If not for Bayland, the closest warming centers for Sharpstonians would have been Lakewood Church to the east or Alief Family YMCA to the west—both around 6-10 miles away.

And not all warming centers accepted pets. Bayland did.

On Monday night, the center took in too many people for the thirty cots in the main room, so the team opened another room with twenty more. They also brought two forty-passenger warming buses just in case. But Hoffnung estimated that they had enough rooms to set up fifty more cots if necessary.

Harris County Precinct 4 warming buses outside Bayland Community Center on January 16, 2024

If that wasn't enough, said Hoffnung, they would have reached out to local churches and civic groups asking for space and volunteers.

On the evening of the 16th, roughly thirty people and two dogs were taking shelter in Bayland, said Perez.

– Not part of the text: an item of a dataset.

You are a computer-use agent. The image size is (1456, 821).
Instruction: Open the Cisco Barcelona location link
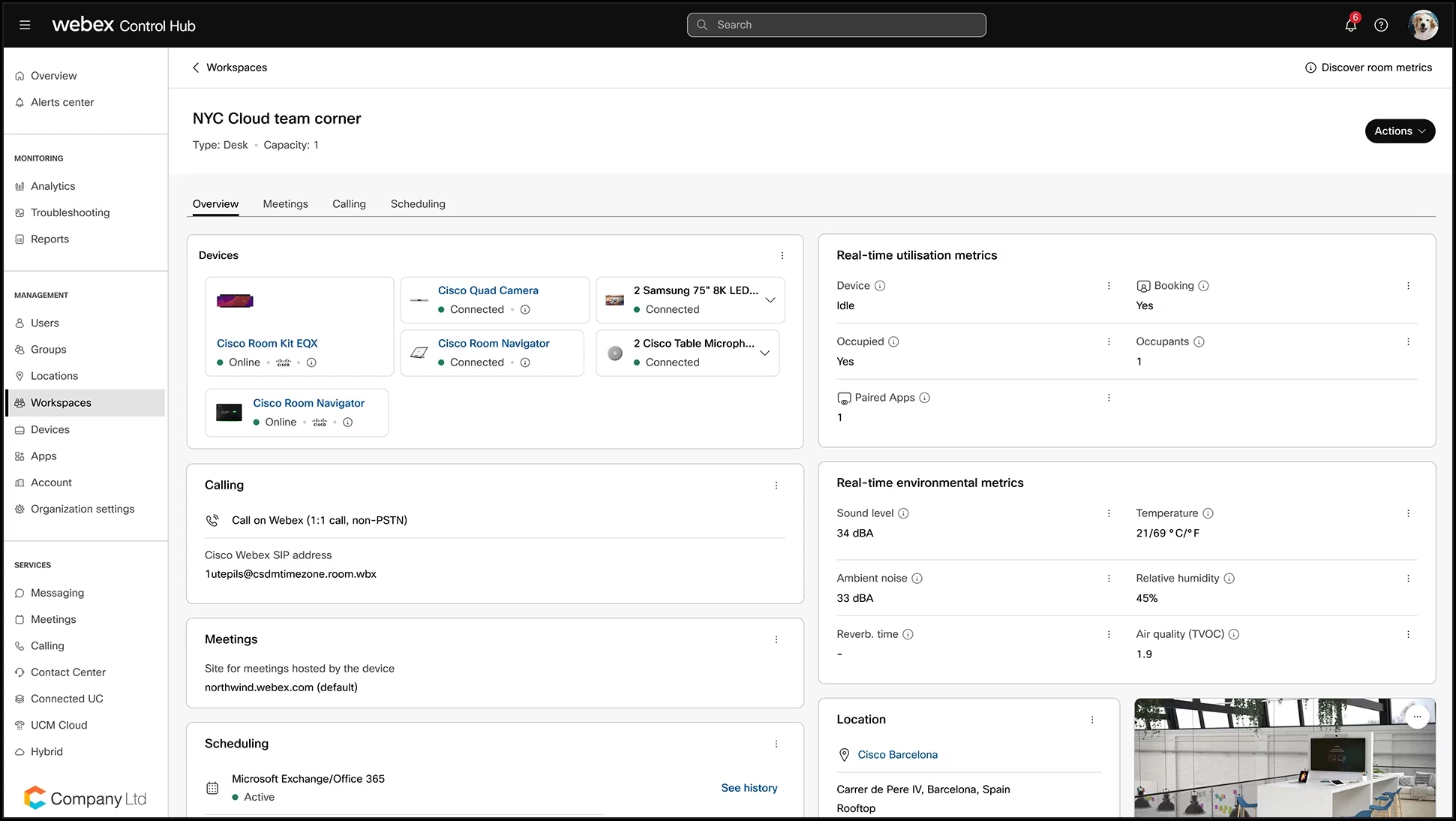pos(897,755)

A family of four with two cats had left earlier after staff helped them pay their power bill and get their electricity back on.

Earlier, the warming center had also had a licensed social worker on site: Najat Elsayed, HCP4's community assistance director. She helped one couple whose car broke down get an Uber ride to a Greyhound station, said Rodriguez.

Hoffnung also said that the county's Holistic Assistance Response Team had dropped off four homeless people at Bayland on Sunday with promises to pick them up on Wednesday.

Precinct 4 was also working with the city, the federal government, and the county Office of Emergency Management, said Hoffnung. "It is...very collaborative."

Lee said that this was the first time the precinct had run a warming center, but they would "absolutely" consider doing it again.

 Close to midnight, two bean-bag tosses and a giant, red "Connect Four" game sat in the quiet hallway. Most people were asleep on their cots, but a man with a salt-and-pepper beard sat on a couch reading a bright red-and-yellow copy of Kurt Vonnegut's Slaughterhouse Five.

The man, who went by Steve, says he found more than warmth at the center: "This place his been a Godsend, an oasis." He said he had met many people and had "good conversations with older gentlemen" there.

If the Texas power grid hadn't been able to handle Winter Storm Heather, Steve probably would have met many more.